We may also disclose personal data where required by law, for example to courts, regulators, law enforcement, or tax authorities. Any such disclosure will be limited to what is necessary.
We do not sell your personal data.
6. International Transfers
Where a processor or service provider stores or accesses data outside the United Kingdom, we take steps to ensure appropriate safeguards are in place. This may include the use of approved contractual protections or ensuring the destination provides an adequate level of protection for personal data.
7. Data Retention
We keep personal data only for as long as necessary for the purpose for which it was collected, including for legal, accounting, or reporting requirements. Retention periods vary depending on the type of information and the reason we hold it.
- Customer and service records are usually kept for the period needed to complete the service and for a reasonable time afterwards for support, dispute handling, and business records.
- Financial and invoice records are kept for the period required by tax and accounting law.
- Communication records are kept for as long as needed to manage enquiries, complaints, or evidence of service.
- Security or technical records are kept for a limited period unless needed for investigation or legal reasons.

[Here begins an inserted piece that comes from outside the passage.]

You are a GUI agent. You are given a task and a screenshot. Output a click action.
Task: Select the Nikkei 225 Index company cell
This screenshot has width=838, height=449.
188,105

When data is no longer needed, we will securely delete, destroy, or anonymise it.
8. Data Security
We use appropriate technical and organisational measures to help protect personal data from loss, misuse, unauthorised access, disclosure, or alteration. These measures are designed to be proportionate to the nature of the data and the risks involved.
Security measures may include access controls, secure storage, limited staff access, and careful selection of service providers. While no method of transmission or storage is completely secure, we work to reduce risk and respond promptly to any suspected incident.
9. Your Rights
As a data subject under GDPR, you have several rights in relation to your personal data. These rights may apply depending on the circumstances and any legal exceptions.

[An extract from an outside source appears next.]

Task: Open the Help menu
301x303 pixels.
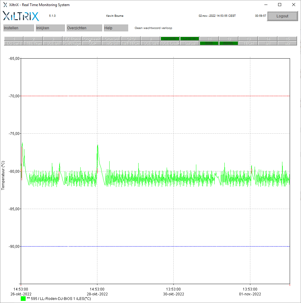Action: [116, 28]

- Right of access – you can ask for a copy of the personal data we hold about you.
- Right to rectification – you can ask us to correct inaccurate or incomplete data.
- Right to erasure – in some cases, you can ask us to delete your data.
- Right to restrict processing – you can ask us to limit how we use your data in certain situations.
- Right to object – you can object to processing based on legitimate interests or direct marketing.
- Right to data portability – in some cases, you can ask for your data in a structured, commonly used format.
- Right to withdraw consent – where processing is based on consent, you can withdraw it at any time.
We will respond to requests in accordance with data protection law and within the required timeframes. We may ask for information to verify your identity before acting on a request.
10. Complaints and Further Rights
If you are concerned about how your data has been handled, we encourage you to raise the issue with us first so we can try to resolve it. You also have the right to lodge a complaint with the UK Information Commissioner’s Office if you believe your data protection rights have been breached.
11. Changes to This Privacy Policy
We may update this Privacy Policy from time to time to reflect changes in our services, legal obligations, or data protection practices. Any updates will take effect when published or communicated where appropriate. We recommend reviewing this policy periodically so you remain informed about how your data is handled.
12. Summary of Key Points
This Privacy Policy explains how West Drayton Carpet Cleaners collects and uses personal data in connection with carpet cleaning services across the area. We collect only necessary information, use it for clear and lawful purposes, share it only with trusted processors or where required by law, and keep it only for as long as needed. You have rights over your personal data, and we aim to handle all information lawfully, fairly, and transparently.